* What to produce
Copy out, exactly as written, only the line containing "Where should I" and the lines after it through the end of the records.

* Input records

Content starts

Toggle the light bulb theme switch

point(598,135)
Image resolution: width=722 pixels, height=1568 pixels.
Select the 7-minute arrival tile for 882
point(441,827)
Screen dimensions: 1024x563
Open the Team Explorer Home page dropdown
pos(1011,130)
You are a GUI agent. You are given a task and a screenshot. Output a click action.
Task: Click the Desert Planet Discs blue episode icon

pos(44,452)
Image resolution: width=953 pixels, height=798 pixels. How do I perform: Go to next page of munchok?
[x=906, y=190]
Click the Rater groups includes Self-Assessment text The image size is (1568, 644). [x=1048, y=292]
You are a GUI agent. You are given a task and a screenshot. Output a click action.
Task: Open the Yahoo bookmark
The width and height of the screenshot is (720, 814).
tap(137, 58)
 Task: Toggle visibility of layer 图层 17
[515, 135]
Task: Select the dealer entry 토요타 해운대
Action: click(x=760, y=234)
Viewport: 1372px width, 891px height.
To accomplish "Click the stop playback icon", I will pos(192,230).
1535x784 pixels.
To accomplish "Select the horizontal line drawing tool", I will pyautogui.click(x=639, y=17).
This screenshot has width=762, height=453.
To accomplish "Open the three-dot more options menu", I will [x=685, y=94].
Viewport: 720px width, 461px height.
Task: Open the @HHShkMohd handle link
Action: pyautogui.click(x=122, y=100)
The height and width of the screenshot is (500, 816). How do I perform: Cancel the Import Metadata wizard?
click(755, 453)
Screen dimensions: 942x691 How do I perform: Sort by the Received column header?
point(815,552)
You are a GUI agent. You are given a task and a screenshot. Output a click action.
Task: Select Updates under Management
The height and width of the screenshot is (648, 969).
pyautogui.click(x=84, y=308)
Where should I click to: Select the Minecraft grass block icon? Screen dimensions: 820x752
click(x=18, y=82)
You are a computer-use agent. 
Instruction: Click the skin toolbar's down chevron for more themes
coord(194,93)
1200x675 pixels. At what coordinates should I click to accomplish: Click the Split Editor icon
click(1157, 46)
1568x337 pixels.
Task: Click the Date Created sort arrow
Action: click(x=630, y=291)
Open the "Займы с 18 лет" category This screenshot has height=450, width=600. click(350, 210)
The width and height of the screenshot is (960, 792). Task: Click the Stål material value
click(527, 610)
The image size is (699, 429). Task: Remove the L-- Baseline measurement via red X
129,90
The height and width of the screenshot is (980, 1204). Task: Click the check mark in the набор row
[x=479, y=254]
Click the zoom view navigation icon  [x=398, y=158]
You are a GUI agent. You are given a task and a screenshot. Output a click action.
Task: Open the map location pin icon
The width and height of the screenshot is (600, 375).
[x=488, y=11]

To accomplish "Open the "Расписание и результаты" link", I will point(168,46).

Content ends

* Result for this exercise
Where should I click to: Select the Minecraft grass block icon? Screen dimensions: 820x752
click(x=18, y=82)
You are a computer-use agent. 
Instruction: Click the skin toolbar's down chevron for more themes
coord(194,93)
1200x675 pixels. At what coordinates should I click to accomplish: Click the Split Editor icon
click(1157, 46)
1568x337 pixels.
Task: Click the Date Created sort arrow
Action: click(x=630, y=291)
Open the "Займы с 18 лет" category This screenshot has height=450, width=600. click(350, 210)
The width and height of the screenshot is (960, 792). Task: Click the Stål material value
click(527, 610)
The image size is (699, 429). Task: Remove the L-- Baseline measurement via red X
129,90
The height and width of the screenshot is (980, 1204). Task: Click the check mark in the набор row
[x=479, y=254]
Click the zoom view navigation icon  [x=398, y=158]
You are a GUI agent. You are given a task and a screenshot. Output a click action.
Task: Open the map location pin icon
The width and height of the screenshot is (600, 375).
[x=488, y=11]

To accomplish "Open the "Расписание и результаты" link", I will point(168,46).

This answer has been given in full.